(Bloomberg) — Emerging-market equities notched their worst day in roughly three weeks as Asian technology heavyweights retreated after a disappointing outlook from Broadcom Inc. raised concerns about the scale of the artificial-intelligence rally.
MSCI Inc.’s benchmark stocks gauge, which is heavily weighted toward Asian markets, fell 1.6% on Thursday. The information-technology subindex slumped as much as 3%.
Broadcom’s quarterly forecast for artificial-intelligence semiconductor revenue fell short of expectations, rattling investor confidence in the durability of the AI trade, which has propelled the emerging-market stock benchmark to successive records this year.

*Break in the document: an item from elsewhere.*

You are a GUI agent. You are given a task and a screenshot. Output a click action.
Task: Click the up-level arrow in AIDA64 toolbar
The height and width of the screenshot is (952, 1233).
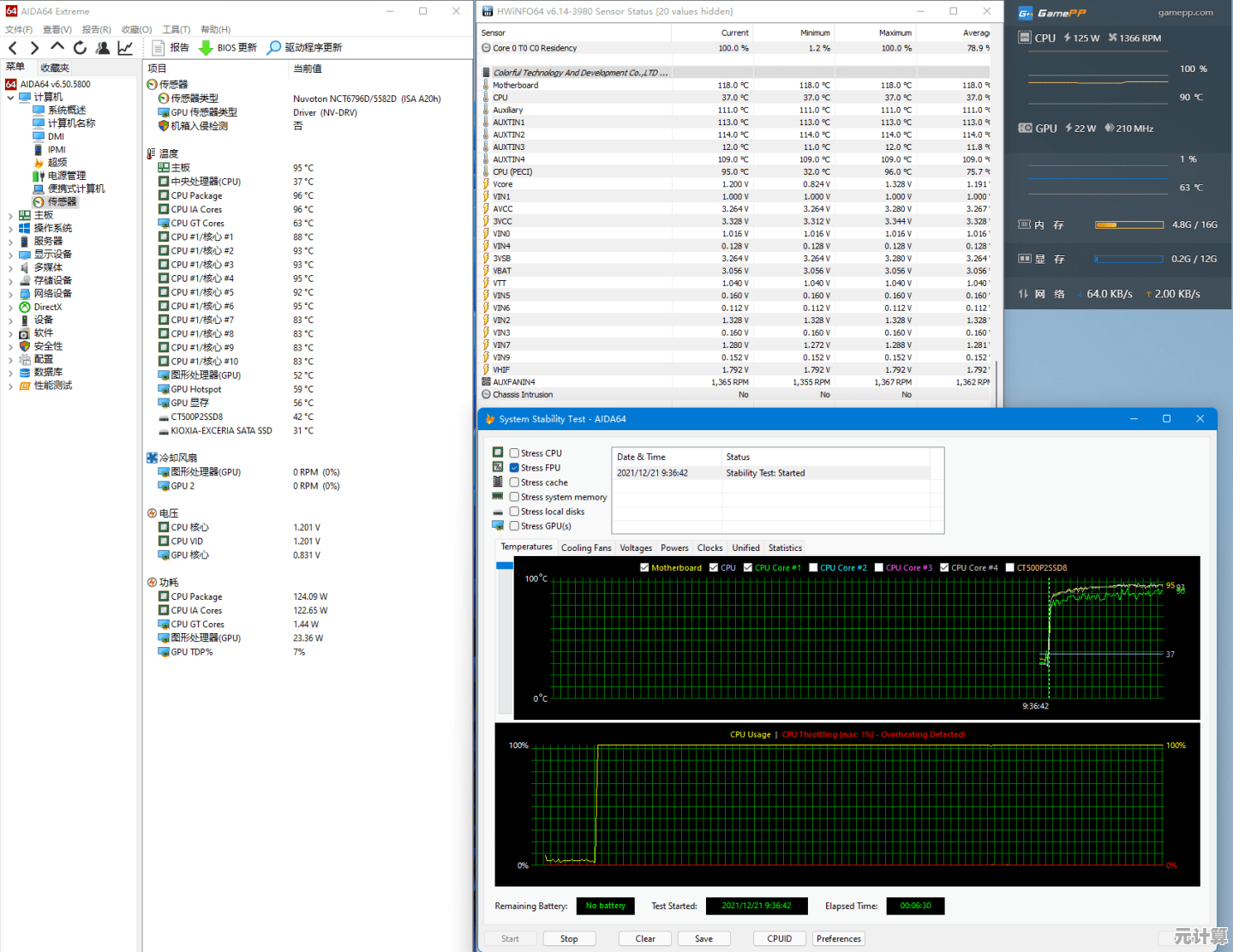pos(57,47)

“We anticipate that market sentiment will remain slightly subdued following Broadcom Inc.’s disappointing report, raising concerns that the significant rally in technology stocks may have gone too far,” Banco Ve Por Mas analysts including Ariel Méndez Velázquez and Elisa Alejandra Vargas Añorve wrote in a note.

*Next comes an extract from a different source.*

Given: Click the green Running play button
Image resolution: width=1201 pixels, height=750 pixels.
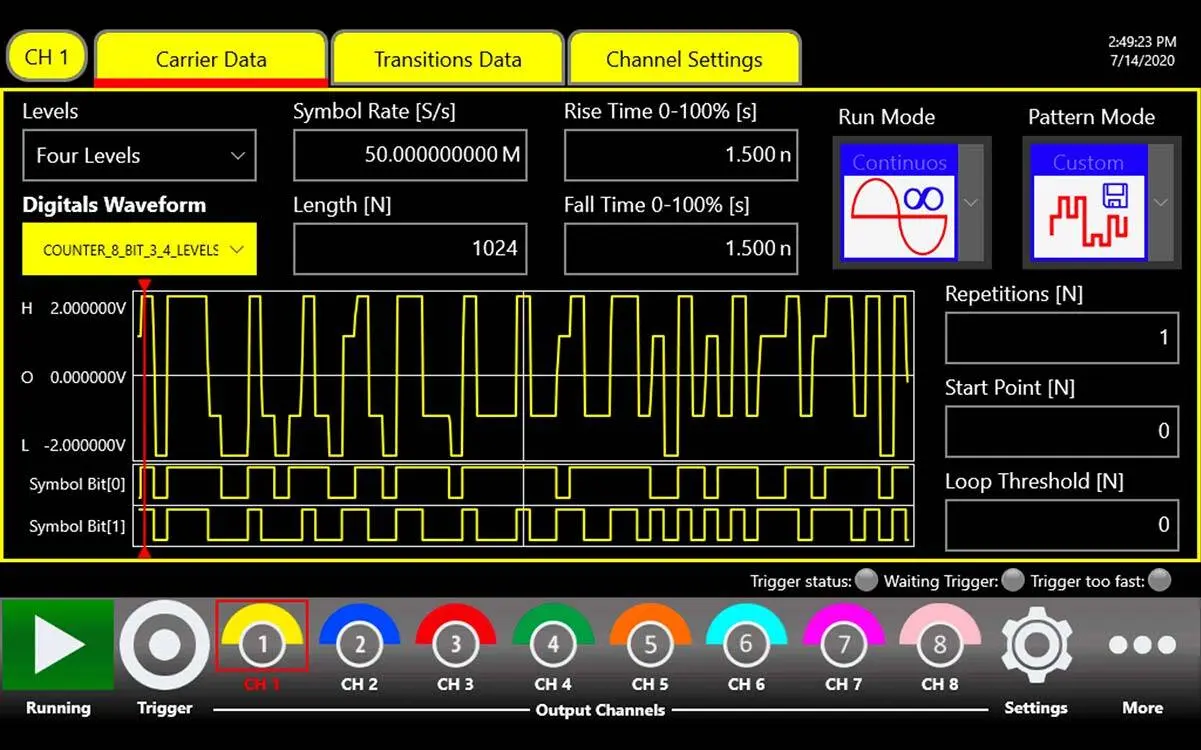Looking at the screenshot, I should click(x=57, y=646).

Some, like Greg Lesko, a portfolio manager at Deltec Asset Management LLC who is focused on emerging-market stocks, sees it as a near-term blip rather than a turning point for the AI trade, though he said “investors were a little too ebullient” before Broadcom’s results.
Traders are also keeping a close watch on the Middle East.

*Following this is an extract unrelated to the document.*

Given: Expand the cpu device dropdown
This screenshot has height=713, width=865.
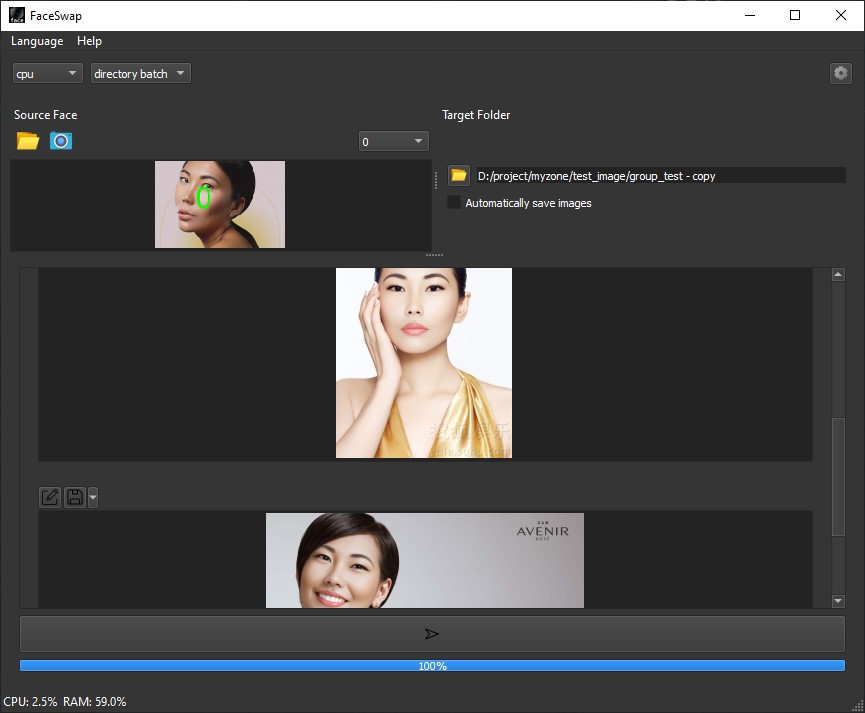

US President Donald Trump said ceasefire talks are in the “final” stages, while earlier, Iran’s foreign minister said the negotiations had stalled. On Wednesday, Iran fired missiles and drones at Kuwait and Bahrain, killing one person and injuring dozens at Kuwait’s main airport, after the US struck an oil tanker headed to the Islamic Republic.
Most emerging-market currencies ticked higher, though a barometer tracking them fell for a third session in a row, ending down 0.3%. Hungary’s forint and Mexico’s peso outperformed.
Looking ahead, if an Iran deal is reached, news flow will “drop significantly” in the second half of June, and a World Cup set to begin on June 11 will further drive down market volatility, according to Luis Estrada, a strategist at RBC Capital Markets.
“This combination should push implied volatility lower and gradually shift dealers and investors back into ‘carry mode,’ which naturally favors LATAMFX,” Estrada wrote on Thursday.
Meanwhile, Romanian dollar bonds gained after Bloomberg reported that President Nicusor Dan is poised to nominate his adviser, Eugen Tomac, as prime minister in a bid to end a political crisis and tackle one of the European Union’s widest budget deficits. The nation slid into political crisis last month when the Social Democrats, the largest party in parliament, withdrew from the ruling pro-European coalition and joined forces with the far-right opposition to topple the premier.